Active LED Calibration

The OptiTrack motion capture system is designed to track retro-reflective markers. However, active LED markers can also be tracked with appropriate customization. If you wish to use Active LED markers for capture, the system will ideally need to be calibrated using an active LED wand. Please contact us for more details regarding Active LED tracking.

Q & A


Q : It seems like the tracking measurements are scaled incorrectly. For example, I am seeing a 2m distance between two markers where the actual distance is only 1m.

A: Tracking measurement scaling incorrectly is likely because the capture volume was calibrated with a mismatching calibration wand. In such cases, make sure the correct wand dimension is selected under the OptiWand setting.

Q : The calibration wand does not get detected during the wanding process.

A: This could happen for two main reasons. It could be happening either because the markers on the calibration wand have been displaced from the intended positions or because the marker surface has been scratched or damaged. In such cases, Motive will not be able to detect the calibration wand, and for this reason, always try to keep the calibration wand markers untouched and undistorted.

If markers on the calibration wand have been damaged, please contact us to have them replaced.

Q : Calibration result returns bad results

A: Make sure you are not wanding too fast. If the wand moves too fast, the centroid of the captured markers would not be good enough for calibration.

  • Remove all intermittent extraneous reflections that might appear during wanding. These reflections will introduce false data into the samples and affect the overall calibration unfavorably. This is also often introduced by reflective accessories that the person, who is wanding, is wearing. Keep this in mind and remove/mask all extraneous reflections.

  • Avoid collecting too many samples. Required number of samples will vary depending on system specs.

General Questions

Q : Is it possible to reconstruct a new set of 3D data using a different camera calibration file?

A: Yes, this is possible but note that this will be reasonable only when the camera setup has remained unchanged. You can do this by the following steps:

  1. Export a calibration (.cal) file from a previously recorded Take or from a fresh new calibration.
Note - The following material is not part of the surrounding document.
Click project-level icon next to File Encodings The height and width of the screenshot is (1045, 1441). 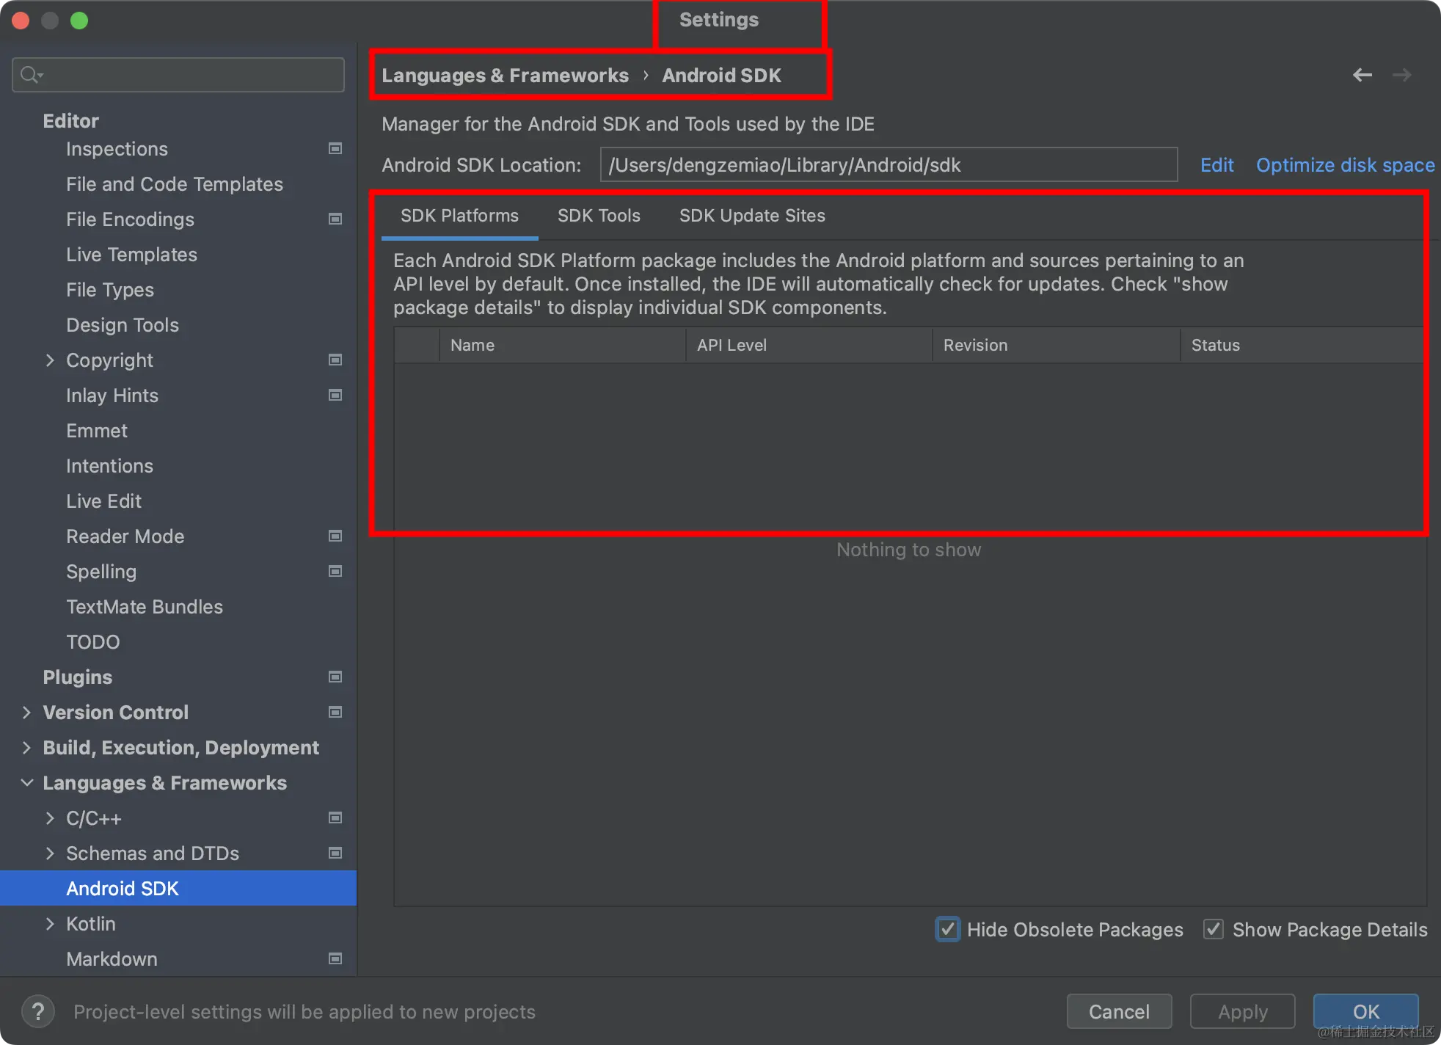coord(335,219)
  2. Open the recorded Take that already contains the old calibration file that you wish to update.

  3. Load the new calibration file which was exported from the first step.

  4. Perform reconstruct and auto-label. The obtained 3D data will reflect the new camera calibration.

Q : Which calibration wand is a good size?

A: In general, smaller calibration wands are suitable for calibrating smaller volumes, and larger calibration wands are suitable for calibrating larger volumes.